Start of Data records

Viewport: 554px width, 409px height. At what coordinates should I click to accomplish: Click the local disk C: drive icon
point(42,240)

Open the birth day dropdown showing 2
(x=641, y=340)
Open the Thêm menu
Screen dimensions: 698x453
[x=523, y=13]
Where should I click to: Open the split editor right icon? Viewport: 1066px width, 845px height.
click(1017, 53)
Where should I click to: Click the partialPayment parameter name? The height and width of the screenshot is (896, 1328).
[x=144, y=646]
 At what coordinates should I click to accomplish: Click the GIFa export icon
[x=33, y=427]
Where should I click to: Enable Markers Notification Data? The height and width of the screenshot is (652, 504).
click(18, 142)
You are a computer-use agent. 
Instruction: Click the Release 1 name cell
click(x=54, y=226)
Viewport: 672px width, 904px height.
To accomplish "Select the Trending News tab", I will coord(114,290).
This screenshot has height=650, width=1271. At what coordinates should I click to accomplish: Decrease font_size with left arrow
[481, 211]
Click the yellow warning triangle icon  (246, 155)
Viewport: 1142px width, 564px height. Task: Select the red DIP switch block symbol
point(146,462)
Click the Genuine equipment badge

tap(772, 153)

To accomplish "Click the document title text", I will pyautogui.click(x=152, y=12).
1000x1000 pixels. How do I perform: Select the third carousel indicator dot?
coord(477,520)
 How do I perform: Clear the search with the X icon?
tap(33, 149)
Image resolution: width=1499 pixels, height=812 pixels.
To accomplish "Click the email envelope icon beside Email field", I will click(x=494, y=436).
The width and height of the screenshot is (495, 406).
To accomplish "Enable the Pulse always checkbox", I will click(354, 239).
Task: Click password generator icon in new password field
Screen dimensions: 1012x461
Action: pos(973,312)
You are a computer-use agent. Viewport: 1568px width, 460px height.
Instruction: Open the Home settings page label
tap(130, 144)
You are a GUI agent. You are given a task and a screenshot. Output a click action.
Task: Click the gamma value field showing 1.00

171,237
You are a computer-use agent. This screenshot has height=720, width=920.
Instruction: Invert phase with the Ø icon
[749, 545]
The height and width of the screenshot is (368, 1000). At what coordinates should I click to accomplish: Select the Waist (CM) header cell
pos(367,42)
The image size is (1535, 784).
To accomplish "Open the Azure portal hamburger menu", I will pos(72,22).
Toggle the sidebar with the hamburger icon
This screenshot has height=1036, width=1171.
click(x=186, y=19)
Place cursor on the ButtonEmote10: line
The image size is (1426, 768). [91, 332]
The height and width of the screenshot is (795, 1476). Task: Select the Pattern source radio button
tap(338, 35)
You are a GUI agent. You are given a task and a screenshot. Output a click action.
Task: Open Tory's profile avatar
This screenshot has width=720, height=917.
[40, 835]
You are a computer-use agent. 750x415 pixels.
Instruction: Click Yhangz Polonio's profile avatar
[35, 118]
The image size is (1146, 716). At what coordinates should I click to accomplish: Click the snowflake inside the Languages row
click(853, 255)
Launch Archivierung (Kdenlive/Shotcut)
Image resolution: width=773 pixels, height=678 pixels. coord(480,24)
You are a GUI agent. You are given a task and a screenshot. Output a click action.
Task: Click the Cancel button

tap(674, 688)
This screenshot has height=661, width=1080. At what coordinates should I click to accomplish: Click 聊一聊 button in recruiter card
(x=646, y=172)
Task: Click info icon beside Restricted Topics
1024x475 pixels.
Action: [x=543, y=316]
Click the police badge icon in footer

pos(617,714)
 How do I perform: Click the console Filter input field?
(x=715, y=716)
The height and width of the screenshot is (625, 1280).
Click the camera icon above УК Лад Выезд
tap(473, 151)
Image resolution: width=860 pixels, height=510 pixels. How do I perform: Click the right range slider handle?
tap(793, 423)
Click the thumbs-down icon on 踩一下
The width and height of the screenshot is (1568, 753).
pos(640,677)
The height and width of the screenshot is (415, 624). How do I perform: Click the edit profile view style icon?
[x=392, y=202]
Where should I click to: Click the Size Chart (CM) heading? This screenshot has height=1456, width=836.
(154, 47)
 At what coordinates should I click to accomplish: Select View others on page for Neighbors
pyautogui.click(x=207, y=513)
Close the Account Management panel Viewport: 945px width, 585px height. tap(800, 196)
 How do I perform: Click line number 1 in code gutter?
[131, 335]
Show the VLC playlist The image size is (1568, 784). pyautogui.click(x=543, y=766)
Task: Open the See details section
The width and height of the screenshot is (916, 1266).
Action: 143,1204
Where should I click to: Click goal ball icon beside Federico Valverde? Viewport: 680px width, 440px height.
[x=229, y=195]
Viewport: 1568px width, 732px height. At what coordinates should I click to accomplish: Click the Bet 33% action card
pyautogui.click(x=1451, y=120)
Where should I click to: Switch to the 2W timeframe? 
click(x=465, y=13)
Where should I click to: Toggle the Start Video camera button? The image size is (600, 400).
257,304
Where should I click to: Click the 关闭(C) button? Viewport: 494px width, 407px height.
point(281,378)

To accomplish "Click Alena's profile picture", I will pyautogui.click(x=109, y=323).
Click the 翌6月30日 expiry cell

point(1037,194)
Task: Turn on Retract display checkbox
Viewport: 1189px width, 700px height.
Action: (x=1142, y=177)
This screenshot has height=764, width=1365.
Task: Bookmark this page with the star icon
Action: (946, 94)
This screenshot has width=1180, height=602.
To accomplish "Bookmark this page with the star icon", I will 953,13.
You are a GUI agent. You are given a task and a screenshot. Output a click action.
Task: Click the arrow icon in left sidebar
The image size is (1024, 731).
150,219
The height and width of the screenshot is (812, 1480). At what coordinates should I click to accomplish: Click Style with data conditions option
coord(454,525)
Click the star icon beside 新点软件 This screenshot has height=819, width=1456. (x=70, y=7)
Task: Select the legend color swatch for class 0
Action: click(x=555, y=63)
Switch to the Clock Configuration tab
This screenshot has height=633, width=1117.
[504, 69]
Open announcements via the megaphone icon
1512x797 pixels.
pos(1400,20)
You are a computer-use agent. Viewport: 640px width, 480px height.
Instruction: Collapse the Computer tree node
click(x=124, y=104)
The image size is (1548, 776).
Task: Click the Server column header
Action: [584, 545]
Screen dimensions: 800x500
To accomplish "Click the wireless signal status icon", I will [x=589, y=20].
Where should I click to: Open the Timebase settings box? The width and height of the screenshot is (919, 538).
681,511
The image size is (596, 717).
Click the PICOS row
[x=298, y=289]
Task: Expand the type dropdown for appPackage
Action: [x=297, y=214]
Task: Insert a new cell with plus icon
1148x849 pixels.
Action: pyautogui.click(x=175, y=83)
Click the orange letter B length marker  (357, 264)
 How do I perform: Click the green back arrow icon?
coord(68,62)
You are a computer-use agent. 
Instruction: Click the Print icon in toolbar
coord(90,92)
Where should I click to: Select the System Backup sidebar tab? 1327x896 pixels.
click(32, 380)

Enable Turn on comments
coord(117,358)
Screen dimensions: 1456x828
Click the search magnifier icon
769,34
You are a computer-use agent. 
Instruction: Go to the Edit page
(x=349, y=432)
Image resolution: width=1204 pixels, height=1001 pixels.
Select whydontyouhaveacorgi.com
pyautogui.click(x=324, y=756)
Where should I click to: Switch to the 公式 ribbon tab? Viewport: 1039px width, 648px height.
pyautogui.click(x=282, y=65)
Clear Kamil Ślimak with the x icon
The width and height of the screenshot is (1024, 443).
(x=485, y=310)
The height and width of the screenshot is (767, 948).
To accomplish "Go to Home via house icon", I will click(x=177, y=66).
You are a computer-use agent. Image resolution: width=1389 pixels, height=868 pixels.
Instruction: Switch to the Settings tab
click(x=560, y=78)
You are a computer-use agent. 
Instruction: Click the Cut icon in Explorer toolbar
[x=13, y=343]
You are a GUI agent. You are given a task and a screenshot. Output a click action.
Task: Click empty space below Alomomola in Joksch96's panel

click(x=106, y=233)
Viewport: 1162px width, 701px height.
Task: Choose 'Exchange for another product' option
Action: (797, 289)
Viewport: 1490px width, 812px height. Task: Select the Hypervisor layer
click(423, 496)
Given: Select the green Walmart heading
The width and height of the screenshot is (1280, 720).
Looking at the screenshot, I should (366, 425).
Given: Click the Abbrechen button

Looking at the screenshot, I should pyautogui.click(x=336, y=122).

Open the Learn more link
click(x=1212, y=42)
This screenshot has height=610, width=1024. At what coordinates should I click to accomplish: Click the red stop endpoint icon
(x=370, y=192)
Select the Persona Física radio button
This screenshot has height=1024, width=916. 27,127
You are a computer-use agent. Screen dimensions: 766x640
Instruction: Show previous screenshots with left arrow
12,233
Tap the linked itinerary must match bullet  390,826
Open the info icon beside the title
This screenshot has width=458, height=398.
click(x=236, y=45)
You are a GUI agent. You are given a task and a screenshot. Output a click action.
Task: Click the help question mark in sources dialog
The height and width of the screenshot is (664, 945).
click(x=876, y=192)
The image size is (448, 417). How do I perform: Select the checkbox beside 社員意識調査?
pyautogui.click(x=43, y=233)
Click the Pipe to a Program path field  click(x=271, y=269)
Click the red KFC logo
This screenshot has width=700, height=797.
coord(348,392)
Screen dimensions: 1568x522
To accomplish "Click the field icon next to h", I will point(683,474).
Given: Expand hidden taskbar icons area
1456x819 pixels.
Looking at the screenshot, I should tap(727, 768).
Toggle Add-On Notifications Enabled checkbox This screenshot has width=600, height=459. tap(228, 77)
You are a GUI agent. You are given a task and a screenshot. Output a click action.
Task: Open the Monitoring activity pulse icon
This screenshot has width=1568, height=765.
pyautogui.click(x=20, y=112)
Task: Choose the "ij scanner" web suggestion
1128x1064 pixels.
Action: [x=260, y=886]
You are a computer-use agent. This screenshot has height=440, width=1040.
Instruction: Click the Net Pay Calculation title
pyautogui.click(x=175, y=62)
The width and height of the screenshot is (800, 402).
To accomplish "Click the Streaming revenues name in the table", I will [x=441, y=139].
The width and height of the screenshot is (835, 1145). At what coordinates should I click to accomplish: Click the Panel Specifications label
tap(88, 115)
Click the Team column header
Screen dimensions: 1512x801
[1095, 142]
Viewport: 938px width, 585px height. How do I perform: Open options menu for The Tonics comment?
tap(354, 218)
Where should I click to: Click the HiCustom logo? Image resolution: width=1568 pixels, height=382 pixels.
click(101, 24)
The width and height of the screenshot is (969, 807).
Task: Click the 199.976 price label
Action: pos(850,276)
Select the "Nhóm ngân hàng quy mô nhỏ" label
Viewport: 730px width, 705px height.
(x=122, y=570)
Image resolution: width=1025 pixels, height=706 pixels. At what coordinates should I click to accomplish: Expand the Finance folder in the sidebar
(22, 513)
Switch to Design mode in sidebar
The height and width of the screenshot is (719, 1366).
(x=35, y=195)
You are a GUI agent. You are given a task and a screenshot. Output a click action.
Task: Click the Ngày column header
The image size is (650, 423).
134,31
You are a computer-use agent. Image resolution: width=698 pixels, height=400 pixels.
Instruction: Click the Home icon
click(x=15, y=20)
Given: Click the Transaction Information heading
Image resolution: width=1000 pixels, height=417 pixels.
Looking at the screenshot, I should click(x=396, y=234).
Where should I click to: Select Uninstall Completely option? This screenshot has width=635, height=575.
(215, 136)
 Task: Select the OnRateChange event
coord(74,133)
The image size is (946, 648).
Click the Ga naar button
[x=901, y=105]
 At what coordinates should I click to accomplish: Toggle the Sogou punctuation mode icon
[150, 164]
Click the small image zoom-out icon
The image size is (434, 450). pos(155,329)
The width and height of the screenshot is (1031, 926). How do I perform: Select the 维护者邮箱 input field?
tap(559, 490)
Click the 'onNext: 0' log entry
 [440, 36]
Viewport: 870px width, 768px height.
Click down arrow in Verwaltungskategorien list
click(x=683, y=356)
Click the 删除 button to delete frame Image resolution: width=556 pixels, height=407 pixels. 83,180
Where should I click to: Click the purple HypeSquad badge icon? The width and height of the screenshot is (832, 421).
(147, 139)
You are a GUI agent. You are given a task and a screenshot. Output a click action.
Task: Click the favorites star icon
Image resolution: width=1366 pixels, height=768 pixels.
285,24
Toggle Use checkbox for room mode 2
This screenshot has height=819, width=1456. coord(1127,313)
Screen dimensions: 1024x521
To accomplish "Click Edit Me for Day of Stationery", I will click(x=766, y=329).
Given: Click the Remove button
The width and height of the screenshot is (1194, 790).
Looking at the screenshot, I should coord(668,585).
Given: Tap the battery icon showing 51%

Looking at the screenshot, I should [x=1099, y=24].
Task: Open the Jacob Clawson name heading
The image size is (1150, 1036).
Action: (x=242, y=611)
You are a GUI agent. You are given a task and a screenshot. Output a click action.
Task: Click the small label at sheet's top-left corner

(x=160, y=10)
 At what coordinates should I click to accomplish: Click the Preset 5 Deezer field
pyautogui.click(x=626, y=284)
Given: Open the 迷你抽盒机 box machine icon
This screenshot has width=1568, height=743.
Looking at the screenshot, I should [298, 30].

End of Data records

Assignment: Extract exactly and only the lines above from the line containing "Where should I click to: Click the 关闭(C)" through the line containing "You are a computer-use agent. Viewport: 640px", both end lines included.

Response box:
Where should I click to: Click the 关闭(C) button? Viewport: 494px width, 407px height.
point(281,378)

To accomplish "Click Alena's profile picture", I will pyautogui.click(x=109, y=323).
Click the 翌6月30日 expiry cell

point(1037,194)
Task: Turn on Retract display checkbox
Viewport: 1189px width, 700px height.
Action: (x=1142, y=177)
This screenshot has height=764, width=1365.
Task: Bookmark this page with the star icon
Action: (946, 94)
This screenshot has width=1180, height=602.
To accomplish "Bookmark this page with the star icon", I will 953,13.
You are a GUI agent. You are given a task and a screenshot. Output a click action.
Task: Click the arrow icon in left sidebar
The image size is (1024, 731).
150,219
The height and width of the screenshot is (812, 1480). At what coordinates should I click to accomplish: Click Style with data conditions option
coord(454,525)
Click the star icon beside 新点软件 This screenshot has height=819, width=1456. (x=70, y=7)
Task: Select the legend color swatch for class 0
Action: click(x=555, y=63)
Switch to the Clock Configuration tab
This screenshot has height=633, width=1117.
[504, 69]
Open announcements via the megaphone icon
1512x797 pixels.
pos(1400,20)
You are a computer-use agent. Viewport: 640px width, 480px height.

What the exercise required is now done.